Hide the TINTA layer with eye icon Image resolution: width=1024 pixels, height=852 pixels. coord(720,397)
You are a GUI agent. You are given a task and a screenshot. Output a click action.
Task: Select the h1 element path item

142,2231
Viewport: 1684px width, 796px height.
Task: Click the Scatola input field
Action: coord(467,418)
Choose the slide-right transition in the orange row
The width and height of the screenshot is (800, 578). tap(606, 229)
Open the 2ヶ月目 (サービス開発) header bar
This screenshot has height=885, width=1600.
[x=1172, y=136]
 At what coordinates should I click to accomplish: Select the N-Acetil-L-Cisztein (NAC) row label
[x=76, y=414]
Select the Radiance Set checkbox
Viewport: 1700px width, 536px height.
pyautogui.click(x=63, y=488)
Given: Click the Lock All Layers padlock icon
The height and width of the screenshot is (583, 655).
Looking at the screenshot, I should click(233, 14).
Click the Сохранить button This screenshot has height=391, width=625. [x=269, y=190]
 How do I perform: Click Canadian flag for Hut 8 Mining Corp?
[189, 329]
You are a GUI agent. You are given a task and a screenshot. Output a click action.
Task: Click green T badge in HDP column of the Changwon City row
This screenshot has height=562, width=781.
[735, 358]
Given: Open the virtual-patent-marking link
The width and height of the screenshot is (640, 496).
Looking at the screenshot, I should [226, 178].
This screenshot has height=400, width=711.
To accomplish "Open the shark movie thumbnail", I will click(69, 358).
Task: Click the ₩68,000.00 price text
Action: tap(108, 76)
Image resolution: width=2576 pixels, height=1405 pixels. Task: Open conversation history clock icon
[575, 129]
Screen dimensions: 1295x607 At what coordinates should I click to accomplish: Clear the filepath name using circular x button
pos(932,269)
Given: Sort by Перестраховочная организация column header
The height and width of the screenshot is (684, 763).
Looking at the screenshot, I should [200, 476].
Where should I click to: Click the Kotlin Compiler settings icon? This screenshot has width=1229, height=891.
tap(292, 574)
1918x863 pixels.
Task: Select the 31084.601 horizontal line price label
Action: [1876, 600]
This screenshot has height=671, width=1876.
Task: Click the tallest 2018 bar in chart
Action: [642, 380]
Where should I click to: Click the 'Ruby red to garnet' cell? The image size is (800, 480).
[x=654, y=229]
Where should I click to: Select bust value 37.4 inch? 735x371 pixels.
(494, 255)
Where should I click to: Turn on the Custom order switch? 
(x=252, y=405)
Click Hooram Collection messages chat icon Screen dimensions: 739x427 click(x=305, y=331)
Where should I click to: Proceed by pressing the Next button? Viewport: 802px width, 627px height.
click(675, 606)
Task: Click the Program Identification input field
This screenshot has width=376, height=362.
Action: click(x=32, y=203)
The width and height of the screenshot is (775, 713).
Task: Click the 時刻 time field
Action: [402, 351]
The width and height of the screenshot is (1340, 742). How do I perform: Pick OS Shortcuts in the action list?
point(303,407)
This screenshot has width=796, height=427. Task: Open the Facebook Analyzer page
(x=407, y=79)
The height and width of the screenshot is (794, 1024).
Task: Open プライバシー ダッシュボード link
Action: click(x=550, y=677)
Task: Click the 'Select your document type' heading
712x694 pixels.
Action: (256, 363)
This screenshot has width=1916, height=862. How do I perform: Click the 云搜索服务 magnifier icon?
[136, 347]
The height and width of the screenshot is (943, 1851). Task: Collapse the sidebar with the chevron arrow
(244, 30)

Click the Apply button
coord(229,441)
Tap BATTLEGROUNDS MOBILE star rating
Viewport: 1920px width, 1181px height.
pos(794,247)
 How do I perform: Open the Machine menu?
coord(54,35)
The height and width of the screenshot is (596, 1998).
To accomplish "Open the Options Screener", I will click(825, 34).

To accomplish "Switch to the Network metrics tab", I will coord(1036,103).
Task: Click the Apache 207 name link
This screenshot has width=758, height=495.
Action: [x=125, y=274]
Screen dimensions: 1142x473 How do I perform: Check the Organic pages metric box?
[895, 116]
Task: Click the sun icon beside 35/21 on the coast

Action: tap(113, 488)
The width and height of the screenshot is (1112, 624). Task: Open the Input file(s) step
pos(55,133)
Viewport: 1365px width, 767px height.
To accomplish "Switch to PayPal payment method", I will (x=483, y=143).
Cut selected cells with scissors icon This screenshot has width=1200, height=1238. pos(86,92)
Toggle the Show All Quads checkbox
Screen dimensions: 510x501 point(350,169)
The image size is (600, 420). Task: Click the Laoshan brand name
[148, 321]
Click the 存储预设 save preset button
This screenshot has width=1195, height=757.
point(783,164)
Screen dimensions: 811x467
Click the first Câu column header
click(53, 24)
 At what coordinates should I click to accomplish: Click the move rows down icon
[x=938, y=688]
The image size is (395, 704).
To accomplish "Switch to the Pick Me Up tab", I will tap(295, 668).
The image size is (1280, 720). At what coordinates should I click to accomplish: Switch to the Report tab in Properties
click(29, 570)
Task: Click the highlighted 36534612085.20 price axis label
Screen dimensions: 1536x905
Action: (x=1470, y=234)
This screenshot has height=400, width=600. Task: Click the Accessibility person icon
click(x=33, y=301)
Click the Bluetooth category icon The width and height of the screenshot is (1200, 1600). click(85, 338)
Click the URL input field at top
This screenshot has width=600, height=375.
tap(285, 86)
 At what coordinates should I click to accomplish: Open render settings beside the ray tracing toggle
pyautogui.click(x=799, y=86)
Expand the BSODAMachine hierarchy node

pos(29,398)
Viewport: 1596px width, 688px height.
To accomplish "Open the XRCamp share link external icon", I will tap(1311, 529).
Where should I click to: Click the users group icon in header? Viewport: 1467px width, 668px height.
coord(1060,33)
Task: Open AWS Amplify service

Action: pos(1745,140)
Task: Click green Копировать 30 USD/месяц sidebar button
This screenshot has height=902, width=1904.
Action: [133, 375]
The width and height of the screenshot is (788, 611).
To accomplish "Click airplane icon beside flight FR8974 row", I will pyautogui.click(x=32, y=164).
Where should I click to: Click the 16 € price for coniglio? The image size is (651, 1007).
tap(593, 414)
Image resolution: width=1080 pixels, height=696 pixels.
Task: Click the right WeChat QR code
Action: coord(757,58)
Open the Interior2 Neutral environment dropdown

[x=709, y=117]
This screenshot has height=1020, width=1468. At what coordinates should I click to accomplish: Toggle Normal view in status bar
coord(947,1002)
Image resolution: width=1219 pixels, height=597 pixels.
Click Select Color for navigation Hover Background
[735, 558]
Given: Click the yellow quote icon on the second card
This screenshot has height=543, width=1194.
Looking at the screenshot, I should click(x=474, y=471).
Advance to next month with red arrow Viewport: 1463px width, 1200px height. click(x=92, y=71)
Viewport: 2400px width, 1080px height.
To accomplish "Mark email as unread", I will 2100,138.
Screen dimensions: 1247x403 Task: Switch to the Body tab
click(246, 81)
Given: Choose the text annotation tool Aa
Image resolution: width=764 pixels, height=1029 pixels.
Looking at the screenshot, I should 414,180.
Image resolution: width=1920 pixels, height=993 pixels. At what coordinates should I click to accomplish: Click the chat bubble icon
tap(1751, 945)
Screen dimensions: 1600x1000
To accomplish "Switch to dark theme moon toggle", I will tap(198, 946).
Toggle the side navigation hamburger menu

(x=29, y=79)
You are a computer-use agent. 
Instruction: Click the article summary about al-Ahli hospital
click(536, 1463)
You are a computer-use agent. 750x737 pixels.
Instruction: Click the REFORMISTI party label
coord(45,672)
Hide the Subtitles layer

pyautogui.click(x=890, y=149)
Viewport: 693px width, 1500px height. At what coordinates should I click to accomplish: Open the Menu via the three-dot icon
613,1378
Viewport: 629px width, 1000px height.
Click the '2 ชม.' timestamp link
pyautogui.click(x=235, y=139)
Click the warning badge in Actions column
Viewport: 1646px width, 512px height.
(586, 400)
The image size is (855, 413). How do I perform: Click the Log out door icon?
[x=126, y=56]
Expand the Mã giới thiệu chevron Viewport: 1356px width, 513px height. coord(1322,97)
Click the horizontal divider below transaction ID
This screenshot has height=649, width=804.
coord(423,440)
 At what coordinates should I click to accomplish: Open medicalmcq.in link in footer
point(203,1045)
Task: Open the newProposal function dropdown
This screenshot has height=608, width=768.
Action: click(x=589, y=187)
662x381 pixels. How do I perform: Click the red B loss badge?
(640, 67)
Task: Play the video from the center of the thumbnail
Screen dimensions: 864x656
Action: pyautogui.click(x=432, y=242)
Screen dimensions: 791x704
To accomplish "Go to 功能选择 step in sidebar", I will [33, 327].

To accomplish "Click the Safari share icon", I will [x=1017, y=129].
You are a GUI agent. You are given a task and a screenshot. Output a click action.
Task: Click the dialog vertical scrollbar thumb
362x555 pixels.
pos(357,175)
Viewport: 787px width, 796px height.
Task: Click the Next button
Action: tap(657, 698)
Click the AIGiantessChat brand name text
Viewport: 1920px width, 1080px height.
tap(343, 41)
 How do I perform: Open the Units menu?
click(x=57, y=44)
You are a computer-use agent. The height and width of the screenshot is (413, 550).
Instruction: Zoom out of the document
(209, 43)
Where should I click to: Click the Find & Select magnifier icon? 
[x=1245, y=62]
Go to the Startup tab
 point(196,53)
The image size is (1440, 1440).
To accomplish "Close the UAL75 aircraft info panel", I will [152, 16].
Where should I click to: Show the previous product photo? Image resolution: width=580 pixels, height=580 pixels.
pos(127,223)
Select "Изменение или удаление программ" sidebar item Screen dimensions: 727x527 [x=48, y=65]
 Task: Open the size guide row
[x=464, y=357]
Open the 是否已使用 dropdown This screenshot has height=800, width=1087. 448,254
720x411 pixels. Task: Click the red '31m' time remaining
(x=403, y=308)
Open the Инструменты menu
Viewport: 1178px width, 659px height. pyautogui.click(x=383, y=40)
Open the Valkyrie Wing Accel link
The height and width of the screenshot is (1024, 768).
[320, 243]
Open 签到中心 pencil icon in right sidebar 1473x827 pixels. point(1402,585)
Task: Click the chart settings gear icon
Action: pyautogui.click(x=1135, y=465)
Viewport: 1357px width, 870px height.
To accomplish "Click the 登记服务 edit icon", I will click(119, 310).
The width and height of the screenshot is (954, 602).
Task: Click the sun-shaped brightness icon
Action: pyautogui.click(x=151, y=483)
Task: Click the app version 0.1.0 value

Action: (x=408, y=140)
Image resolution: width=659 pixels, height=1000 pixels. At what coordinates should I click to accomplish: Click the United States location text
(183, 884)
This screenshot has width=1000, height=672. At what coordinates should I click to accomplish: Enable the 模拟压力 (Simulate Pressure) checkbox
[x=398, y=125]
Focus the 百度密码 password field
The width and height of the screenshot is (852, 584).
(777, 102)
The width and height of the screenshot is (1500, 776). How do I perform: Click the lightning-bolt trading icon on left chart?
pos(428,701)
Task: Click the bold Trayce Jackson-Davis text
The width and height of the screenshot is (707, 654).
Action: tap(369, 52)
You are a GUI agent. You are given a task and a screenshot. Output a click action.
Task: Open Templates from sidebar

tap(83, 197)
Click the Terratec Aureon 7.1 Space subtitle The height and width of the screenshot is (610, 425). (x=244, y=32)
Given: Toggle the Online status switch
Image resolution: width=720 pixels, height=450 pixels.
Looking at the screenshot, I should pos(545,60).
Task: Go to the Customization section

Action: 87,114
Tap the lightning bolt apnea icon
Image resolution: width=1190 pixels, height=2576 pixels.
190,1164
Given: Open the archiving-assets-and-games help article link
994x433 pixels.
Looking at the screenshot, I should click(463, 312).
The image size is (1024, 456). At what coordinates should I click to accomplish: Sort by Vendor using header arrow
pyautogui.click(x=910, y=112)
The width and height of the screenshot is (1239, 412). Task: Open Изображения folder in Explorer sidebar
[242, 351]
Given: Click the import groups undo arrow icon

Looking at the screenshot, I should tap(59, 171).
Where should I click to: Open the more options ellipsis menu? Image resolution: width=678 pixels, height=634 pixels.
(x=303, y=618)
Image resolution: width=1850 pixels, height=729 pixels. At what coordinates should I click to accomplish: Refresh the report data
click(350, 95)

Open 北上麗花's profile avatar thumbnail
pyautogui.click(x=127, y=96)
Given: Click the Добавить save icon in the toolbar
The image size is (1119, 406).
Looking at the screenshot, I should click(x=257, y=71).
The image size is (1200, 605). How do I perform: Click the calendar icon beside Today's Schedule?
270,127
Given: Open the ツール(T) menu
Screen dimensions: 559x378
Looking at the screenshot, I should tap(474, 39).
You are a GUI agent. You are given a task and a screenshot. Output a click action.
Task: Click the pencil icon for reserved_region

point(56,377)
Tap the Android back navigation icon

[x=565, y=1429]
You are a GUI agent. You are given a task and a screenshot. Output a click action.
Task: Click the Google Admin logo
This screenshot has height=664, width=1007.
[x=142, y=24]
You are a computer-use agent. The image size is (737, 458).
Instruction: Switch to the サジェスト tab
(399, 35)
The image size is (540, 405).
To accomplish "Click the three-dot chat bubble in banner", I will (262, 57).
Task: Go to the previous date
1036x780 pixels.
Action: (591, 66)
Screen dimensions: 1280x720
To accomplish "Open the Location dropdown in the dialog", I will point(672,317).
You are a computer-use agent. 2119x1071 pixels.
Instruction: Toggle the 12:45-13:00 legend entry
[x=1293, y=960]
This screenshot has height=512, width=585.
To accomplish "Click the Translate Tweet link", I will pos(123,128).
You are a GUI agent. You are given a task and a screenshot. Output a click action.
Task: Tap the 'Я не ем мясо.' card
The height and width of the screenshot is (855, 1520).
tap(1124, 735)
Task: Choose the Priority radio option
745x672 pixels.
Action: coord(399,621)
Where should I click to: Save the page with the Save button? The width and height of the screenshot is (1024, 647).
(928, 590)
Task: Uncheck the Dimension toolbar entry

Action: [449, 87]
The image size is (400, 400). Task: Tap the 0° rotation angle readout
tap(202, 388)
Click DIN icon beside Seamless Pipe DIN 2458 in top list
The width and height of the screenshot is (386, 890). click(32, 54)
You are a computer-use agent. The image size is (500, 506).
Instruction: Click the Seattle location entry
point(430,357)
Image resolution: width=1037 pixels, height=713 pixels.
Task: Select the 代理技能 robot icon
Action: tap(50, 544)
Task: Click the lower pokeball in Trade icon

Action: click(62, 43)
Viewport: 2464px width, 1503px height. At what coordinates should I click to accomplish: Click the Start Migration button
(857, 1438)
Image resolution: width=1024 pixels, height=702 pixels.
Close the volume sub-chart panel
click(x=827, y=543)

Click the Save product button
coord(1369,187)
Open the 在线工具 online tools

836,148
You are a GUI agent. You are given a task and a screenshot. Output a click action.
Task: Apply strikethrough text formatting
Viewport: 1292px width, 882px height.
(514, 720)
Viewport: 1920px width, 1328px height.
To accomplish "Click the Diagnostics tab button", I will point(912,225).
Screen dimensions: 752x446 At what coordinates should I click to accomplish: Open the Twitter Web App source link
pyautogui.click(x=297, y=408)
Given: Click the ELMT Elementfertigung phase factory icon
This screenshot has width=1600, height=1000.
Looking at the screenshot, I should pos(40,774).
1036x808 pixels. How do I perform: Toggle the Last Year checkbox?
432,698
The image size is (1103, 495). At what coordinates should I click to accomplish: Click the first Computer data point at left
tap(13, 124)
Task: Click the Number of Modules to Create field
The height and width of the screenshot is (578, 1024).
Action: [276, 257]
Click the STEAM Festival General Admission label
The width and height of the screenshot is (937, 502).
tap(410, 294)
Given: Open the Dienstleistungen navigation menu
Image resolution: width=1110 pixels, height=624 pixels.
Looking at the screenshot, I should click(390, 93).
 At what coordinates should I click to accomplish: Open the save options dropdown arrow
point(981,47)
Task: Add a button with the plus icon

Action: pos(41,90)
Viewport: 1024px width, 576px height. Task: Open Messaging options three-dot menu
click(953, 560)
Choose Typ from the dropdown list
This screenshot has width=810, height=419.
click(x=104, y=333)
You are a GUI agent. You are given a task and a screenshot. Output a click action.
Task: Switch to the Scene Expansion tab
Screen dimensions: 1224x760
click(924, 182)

==================================================

TRY IT: From the entries above, write out only the lines starting at the line that holds "Go to the Startup tab" and ending at the line that holds "Task: Click the bold", keeping both and matching them exactly.

RESPONSE:
Go to the Startup tab
 point(196,53)
The image size is (1440, 1440).
To accomplish "Close the UAL75 aircraft info panel", I will [152, 16].
Where should I click to: Show the previous product photo? Image resolution: width=580 pixels, height=580 pixels.
pos(127,223)
Select "Изменение или удаление программ" sidebar item Screen dimensions: 727x527 [x=48, y=65]
 Task: Open the size guide row
[x=464, y=357]
Open the 是否已使用 dropdown This screenshot has height=800, width=1087. 448,254
720x411 pixels. Task: Click the red '31m' time remaining
(x=403, y=308)
Open the Инструменты menu
Viewport: 1178px width, 659px height. pyautogui.click(x=383, y=40)
Open the Valkyrie Wing Accel link
The height and width of the screenshot is (1024, 768).
[320, 243]
Open 签到中心 pencil icon in right sidebar 1473x827 pixels. point(1402,585)
Task: Click the chart settings gear icon
Action: pyautogui.click(x=1135, y=465)
Viewport: 1357px width, 870px height.
To accomplish "Click the 登记服务 edit icon", I will click(119, 310).
The width and height of the screenshot is (954, 602).
Task: Click the sun-shaped brightness icon
Action: pyautogui.click(x=151, y=483)
Task: Click the app version 0.1.0 value

Action: (x=408, y=140)
Image resolution: width=659 pixels, height=1000 pixels. At what coordinates should I click to accomplish: Click the United States location text
(183, 884)
This screenshot has width=1000, height=672. At what coordinates should I click to accomplish: Enable the 模拟压力 (Simulate Pressure) checkbox
[x=398, y=125]
Focus the 百度密码 password field
The width and height of the screenshot is (852, 584).
(777, 102)
The width and height of the screenshot is (1500, 776). How do I perform: Click the lightning-bolt trading icon on left chart?
pos(428,701)
Task: Click the bold Trayce Jackson-Davis text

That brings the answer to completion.